**Objective:**
Reproduce every line of the material below word for word, keeping the original order.

**Material provided:**
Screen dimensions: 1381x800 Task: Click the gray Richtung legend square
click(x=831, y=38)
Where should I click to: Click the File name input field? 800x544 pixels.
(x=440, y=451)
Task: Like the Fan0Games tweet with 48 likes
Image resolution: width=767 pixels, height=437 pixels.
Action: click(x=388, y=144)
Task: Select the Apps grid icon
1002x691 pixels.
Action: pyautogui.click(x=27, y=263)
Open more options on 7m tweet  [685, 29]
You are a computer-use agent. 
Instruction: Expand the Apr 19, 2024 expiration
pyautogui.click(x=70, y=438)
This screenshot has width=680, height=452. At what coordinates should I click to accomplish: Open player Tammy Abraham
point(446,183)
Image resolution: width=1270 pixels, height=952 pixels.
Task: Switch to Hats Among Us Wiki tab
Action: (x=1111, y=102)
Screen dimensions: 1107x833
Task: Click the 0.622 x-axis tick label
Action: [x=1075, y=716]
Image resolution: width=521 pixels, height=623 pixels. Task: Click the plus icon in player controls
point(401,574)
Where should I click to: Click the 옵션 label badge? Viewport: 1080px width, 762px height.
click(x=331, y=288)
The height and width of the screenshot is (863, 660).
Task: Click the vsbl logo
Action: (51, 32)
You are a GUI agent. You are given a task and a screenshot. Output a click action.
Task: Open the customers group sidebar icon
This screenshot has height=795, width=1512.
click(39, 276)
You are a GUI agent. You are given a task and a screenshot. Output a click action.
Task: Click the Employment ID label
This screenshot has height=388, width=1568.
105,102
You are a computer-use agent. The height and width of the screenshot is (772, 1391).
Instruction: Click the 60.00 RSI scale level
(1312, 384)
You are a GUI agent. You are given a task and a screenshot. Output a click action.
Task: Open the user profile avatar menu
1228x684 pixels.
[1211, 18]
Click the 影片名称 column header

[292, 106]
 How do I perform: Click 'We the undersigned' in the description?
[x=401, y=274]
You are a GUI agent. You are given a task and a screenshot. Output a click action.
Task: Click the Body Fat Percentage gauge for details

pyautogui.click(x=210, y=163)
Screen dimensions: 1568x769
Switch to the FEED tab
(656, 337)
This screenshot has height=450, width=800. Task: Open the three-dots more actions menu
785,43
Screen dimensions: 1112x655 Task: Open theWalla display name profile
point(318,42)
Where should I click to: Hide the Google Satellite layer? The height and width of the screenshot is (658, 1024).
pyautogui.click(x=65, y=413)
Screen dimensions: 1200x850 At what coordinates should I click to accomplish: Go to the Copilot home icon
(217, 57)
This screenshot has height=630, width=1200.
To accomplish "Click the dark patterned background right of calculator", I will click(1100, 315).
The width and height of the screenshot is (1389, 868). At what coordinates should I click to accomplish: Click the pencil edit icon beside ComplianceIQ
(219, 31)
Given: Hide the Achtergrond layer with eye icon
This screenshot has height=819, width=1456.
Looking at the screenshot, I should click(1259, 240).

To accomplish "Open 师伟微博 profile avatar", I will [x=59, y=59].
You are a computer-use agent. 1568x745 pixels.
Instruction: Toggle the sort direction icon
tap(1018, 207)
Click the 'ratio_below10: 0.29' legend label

**Exercise output:**
Screen dimensions: 1381x800 Task: Click the gray Richtung legend square
click(x=831, y=38)
Where should I click to: Click the File name input field? 800x544 pixels.
(x=440, y=451)
Task: Like the Fan0Games tweet with 48 likes
Image resolution: width=767 pixels, height=437 pixels.
Action: click(x=388, y=144)
Task: Select the Apps grid icon
1002x691 pixels.
Action: pyautogui.click(x=27, y=263)
Open more options on 7m tweet  [685, 29]
You are a computer-use agent. 
Instruction: Expand the Apr 19, 2024 expiration
pyautogui.click(x=70, y=438)
This screenshot has width=680, height=452. At what coordinates should I click to accomplish: Open player Tammy Abraham
point(446,183)
Image resolution: width=1270 pixels, height=952 pixels.
Task: Switch to Hats Among Us Wiki tab
Action: (x=1111, y=102)
Screen dimensions: 1107x833
Task: Click the 0.622 x-axis tick label
Action: [x=1075, y=716]
Image resolution: width=521 pixels, height=623 pixels. Task: Click the plus icon in player controls
point(401,574)
Where should I click to: Click the 옵션 label badge? Viewport: 1080px width, 762px height.
click(x=331, y=288)
The height and width of the screenshot is (863, 660).
Task: Click the vsbl logo
Action: (51, 32)
You are a GUI agent. You are given a task and a screenshot. Output a click action.
Task: Open the customers group sidebar icon
This screenshot has height=795, width=1512.
click(39, 276)
You are a GUI agent. You are given a task and a screenshot. Output a click action.
Task: Click the Employment ID label
This screenshot has height=388, width=1568.
105,102
You are a computer-use agent. The height and width of the screenshot is (772, 1391).
Instruction: Click the 60.00 RSI scale level
(1312, 384)
You are a GUI agent. You are given a task and a screenshot. Output a click action.
Task: Open the user profile avatar menu
1228x684 pixels.
[1211, 18]
Click the 影片名称 column header

[292, 106]
 How do I perform: Click 'We the undersigned' in the description?
[x=401, y=274]
You are a GUI agent. You are given a task and a screenshot. Output a click action.
Task: Click the Body Fat Percentage gauge for details

pyautogui.click(x=210, y=163)
Screen dimensions: 1568x769
Switch to the FEED tab
(656, 337)
This screenshot has height=450, width=800. Task: Open the three-dots more actions menu
785,43
Screen dimensions: 1112x655 Task: Open theWalla display name profile
point(318,42)
Where should I click to: Hide the Google Satellite layer? The height and width of the screenshot is (658, 1024).
pyautogui.click(x=65, y=413)
Screen dimensions: 1200x850 At what coordinates should I click to accomplish: Go to the Copilot home icon
(217, 57)
This screenshot has height=630, width=1200.
To accomplish "Click the dark patterned background right of calculator", I will click(1100, 315).
The width and height of the screenshot is (1389, 868). At what coordinates should I click to accomplish: Click the pencil edit icon beside ComplianceIQ
(219, 31)
Given: Hide the Achtergrond layer with eye icon
This screenshot has height=819, width=1456.
Looking at the screenshot, I should click(1259, 240).

To accomplish "Open 师伟微博 profile avatar", I will [x=59, y=59].
You are a computer-use agent. 1568x745 pixels.
Instruction: Toggle the sort direction icon
tap(1018, 207)
Click the 'ratio_below10: 0.29' legend label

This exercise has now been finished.